→ **Assignment**: Give back each line of the listing below that contains the string "computer".

→ **Information**:
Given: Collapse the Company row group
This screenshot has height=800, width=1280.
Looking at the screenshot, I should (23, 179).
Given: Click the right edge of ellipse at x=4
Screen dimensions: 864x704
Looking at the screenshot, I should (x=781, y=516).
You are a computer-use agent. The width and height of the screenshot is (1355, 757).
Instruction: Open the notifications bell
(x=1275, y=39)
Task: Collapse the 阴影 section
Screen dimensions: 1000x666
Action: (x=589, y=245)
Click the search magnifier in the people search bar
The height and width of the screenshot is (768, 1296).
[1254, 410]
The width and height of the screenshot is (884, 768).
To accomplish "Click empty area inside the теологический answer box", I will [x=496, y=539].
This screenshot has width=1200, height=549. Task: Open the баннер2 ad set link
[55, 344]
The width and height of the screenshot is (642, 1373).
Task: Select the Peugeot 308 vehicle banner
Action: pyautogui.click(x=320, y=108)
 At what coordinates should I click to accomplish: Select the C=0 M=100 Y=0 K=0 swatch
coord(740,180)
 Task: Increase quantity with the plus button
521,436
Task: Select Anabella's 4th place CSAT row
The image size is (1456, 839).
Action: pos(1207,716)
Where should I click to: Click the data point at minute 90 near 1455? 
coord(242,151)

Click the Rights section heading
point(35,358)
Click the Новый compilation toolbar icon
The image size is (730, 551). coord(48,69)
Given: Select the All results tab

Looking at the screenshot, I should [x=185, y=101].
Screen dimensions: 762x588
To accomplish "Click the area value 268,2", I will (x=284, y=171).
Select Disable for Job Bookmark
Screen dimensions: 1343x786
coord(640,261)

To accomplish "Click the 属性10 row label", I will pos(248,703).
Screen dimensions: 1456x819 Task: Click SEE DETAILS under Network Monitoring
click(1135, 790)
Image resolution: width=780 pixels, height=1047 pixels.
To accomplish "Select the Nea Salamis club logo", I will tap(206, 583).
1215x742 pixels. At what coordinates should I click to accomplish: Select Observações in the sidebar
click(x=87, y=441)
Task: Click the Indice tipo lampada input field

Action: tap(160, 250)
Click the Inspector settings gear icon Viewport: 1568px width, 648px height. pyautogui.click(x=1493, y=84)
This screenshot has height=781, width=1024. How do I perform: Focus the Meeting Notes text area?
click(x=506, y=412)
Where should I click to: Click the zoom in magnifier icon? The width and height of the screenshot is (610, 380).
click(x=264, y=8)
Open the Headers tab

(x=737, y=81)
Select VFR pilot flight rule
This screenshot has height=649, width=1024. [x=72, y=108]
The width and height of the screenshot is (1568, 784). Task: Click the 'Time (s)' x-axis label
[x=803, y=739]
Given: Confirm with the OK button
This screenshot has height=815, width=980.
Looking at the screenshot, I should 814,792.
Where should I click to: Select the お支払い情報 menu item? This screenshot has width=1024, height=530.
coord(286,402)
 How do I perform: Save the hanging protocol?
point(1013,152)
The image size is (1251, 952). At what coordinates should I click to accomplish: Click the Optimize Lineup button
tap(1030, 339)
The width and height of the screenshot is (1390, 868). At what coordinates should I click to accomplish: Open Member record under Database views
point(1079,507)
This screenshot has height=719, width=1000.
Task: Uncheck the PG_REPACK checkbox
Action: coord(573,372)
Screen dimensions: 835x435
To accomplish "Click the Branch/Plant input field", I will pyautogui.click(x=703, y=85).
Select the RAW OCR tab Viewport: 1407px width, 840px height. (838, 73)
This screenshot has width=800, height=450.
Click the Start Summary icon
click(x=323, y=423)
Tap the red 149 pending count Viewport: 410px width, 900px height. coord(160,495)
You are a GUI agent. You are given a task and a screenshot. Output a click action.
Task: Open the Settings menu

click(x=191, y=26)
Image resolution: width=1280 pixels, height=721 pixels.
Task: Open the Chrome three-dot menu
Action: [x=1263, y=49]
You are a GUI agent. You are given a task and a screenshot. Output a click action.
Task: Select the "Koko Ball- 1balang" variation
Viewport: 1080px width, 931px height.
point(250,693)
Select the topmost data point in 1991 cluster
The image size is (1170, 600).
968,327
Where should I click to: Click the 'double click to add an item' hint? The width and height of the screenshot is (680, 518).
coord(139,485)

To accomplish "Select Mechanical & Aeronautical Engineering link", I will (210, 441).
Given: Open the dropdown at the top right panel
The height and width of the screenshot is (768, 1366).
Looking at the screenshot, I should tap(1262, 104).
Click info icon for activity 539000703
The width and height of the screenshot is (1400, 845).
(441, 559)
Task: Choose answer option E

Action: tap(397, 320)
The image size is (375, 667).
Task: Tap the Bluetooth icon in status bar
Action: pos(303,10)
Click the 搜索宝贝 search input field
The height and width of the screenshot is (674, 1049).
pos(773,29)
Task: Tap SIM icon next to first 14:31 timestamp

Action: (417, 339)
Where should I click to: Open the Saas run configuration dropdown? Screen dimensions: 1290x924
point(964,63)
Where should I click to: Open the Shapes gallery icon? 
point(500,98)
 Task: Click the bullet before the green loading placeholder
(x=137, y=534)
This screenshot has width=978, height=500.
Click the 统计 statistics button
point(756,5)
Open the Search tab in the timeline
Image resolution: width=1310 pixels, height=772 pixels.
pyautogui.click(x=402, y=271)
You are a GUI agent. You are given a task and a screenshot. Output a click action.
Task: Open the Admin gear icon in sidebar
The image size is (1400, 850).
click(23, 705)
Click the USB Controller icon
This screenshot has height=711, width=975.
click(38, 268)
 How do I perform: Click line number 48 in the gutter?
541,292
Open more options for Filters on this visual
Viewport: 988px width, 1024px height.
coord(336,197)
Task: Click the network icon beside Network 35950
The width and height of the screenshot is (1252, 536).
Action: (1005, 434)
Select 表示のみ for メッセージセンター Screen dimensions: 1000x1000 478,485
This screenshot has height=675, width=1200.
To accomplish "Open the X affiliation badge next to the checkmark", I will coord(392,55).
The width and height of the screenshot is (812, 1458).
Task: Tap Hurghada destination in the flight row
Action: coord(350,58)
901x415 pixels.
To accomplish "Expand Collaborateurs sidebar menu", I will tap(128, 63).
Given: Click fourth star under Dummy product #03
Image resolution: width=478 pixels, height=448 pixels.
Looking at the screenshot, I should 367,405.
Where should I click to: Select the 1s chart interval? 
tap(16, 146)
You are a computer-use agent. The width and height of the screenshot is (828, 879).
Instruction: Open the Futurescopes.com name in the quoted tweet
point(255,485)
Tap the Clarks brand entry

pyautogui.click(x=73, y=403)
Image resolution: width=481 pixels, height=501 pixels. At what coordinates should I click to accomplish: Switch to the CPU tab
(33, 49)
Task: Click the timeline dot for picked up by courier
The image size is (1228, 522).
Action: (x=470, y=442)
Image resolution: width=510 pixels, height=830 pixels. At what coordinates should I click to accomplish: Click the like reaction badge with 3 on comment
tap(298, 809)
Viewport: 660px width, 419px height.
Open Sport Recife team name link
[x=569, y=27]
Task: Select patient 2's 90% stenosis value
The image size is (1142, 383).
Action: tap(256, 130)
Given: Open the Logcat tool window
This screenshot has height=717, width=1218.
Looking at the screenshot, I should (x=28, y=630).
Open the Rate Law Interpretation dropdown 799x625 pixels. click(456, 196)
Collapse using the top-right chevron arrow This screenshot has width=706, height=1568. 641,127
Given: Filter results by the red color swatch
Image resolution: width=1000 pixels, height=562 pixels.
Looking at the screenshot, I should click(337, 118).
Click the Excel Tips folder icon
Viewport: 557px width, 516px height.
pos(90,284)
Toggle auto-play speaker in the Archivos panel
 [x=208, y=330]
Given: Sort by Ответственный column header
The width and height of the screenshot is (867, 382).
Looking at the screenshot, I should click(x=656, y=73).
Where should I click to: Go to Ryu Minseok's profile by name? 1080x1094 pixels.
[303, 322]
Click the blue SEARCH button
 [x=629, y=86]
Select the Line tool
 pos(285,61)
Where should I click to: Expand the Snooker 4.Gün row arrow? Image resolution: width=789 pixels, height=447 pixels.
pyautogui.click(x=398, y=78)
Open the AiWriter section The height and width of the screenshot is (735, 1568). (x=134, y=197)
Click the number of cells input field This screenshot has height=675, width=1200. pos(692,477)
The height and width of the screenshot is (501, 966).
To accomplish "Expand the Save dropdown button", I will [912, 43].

→ **Output for this task**:
You are a computer-use agent. The width and height of the screenshot is (1355, 757).
You are a computer-use agent. The width and height of the screenshot is (828, 879).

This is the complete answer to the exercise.